Anticancer activity of SAANDs
Aptosyn® (exisulind) is the first generation in a new family of anticancer compounds called Selective Apoptotic Antineoplastic Drugs (SAANDs). Cell Pathways scientists and their collaborators have demonstrated that SAANDs exert their apoptotic effects by inhibiting certain cyclic GMP phosphodiesterases that are over-expressed in a variety of tumor types. This cGMP-PDE inhibition leads to activation of another intracellular signaling molecule, protein kinase G, triggering a cascade of downstream events leading to apoptosis.
Company researchers recently presented data at the American Association of Cancer Research's (AACR) Apoptosis and Cancer: Basic Mechanisms and Therapeutic Opportunities in the Post-Genomic Era meeting demonstrating the expression of two cGMP-PDE gene families (PDE 1 and 5) in NSCLC lung tumors, and showing that inhibition of these SAANDs targets would trigger apoptosis in those lung cancer cells. W.J. Thompson, Ph.D., vice president of Research & Discovery, also reported at the meeting that a second generation SAAND, CP461, additionally decreased the proliferation rate of the treated cells, an effect not seen with exisulind.
``The combined apoptotic and anti-proliferative activity of CP461 may explain its greater potency than exisulind,'' said Dr. Thompson. He noted that Phase I/II clinical trials of CP461 as a single-agent are currently ongoing in chronic lymphocytic leukemia, renal cell carcinoma and hormone-refractory prostate cancer, and that Cell Pathways plans to study CP461 in combination with docetaxel and other chemotherapeutic agents.
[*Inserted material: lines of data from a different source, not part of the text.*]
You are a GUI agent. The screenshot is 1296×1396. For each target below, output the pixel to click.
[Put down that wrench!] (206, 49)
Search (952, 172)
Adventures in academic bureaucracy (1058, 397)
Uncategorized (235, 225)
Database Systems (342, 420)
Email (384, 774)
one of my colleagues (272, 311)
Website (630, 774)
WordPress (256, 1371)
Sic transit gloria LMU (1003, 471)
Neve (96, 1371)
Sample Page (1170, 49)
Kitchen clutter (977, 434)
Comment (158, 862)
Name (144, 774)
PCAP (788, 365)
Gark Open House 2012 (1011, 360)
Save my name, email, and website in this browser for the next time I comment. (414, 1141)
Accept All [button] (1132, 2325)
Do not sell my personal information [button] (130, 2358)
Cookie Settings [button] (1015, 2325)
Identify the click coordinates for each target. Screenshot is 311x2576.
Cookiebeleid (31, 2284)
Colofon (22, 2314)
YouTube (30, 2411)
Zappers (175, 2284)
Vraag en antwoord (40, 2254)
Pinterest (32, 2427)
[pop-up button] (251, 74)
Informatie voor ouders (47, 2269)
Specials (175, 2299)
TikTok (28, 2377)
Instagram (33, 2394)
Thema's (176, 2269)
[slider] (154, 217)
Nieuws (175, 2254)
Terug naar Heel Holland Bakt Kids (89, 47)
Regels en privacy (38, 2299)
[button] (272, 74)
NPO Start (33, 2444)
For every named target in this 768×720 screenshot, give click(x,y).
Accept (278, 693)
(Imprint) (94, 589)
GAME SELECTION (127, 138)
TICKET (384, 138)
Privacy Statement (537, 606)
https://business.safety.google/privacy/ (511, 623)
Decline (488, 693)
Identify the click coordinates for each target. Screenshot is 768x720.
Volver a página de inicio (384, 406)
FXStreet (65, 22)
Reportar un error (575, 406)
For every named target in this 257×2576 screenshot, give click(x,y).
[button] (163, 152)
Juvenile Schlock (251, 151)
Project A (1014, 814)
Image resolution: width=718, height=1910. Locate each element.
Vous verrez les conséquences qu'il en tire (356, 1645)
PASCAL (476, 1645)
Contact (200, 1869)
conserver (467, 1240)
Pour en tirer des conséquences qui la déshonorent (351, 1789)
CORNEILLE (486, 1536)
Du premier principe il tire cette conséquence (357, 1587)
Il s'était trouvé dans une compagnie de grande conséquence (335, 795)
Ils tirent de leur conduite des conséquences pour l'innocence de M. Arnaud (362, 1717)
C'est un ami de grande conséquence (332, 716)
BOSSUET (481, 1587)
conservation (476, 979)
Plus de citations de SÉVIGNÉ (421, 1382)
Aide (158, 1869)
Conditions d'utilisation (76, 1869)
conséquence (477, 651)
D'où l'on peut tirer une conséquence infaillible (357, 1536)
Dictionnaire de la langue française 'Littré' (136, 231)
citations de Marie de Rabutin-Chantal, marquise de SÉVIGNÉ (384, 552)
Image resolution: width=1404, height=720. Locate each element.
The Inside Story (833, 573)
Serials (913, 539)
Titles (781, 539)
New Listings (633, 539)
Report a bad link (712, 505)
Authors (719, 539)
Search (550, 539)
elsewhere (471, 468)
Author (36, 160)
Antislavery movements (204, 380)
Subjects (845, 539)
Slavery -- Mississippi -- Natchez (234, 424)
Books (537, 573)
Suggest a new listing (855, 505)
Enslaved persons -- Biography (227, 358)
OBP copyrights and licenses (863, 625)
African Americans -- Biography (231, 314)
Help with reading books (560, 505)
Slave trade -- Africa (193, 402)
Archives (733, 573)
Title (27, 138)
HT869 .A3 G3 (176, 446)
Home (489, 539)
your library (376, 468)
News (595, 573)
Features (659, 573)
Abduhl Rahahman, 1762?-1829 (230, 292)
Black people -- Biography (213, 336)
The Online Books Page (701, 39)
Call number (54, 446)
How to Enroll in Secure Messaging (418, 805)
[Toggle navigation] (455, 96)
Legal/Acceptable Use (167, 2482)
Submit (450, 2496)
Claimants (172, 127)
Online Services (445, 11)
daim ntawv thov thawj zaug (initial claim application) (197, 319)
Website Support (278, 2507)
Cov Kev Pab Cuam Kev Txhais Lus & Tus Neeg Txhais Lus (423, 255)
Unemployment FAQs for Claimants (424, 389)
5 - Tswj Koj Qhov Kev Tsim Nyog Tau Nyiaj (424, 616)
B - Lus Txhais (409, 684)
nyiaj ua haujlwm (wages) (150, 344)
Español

Cell Pathways, Inc., headquartered in Horsham, Pennsylvania, is a development stage pharmaceutical company focused on the research and development of novel and unique medications to prevent and treat cancer, the commercialization of these compound and the marketing and selling of oncology-related products made by others. For additional information on Cell Pathways, Inc., visit the Company's web site at cellpathways.com.
And the stock chart is also looking good.<g>
It seems it will be able to close above the resistance at 5.<g>
siliconinvestor.com
siliconinvestor.com
siliconinvestor.com
There is probably some short covering going on as the short ratio had been as much as 40x the average daily volume. (Insiders only hold about 4% and institutions had been selling lately).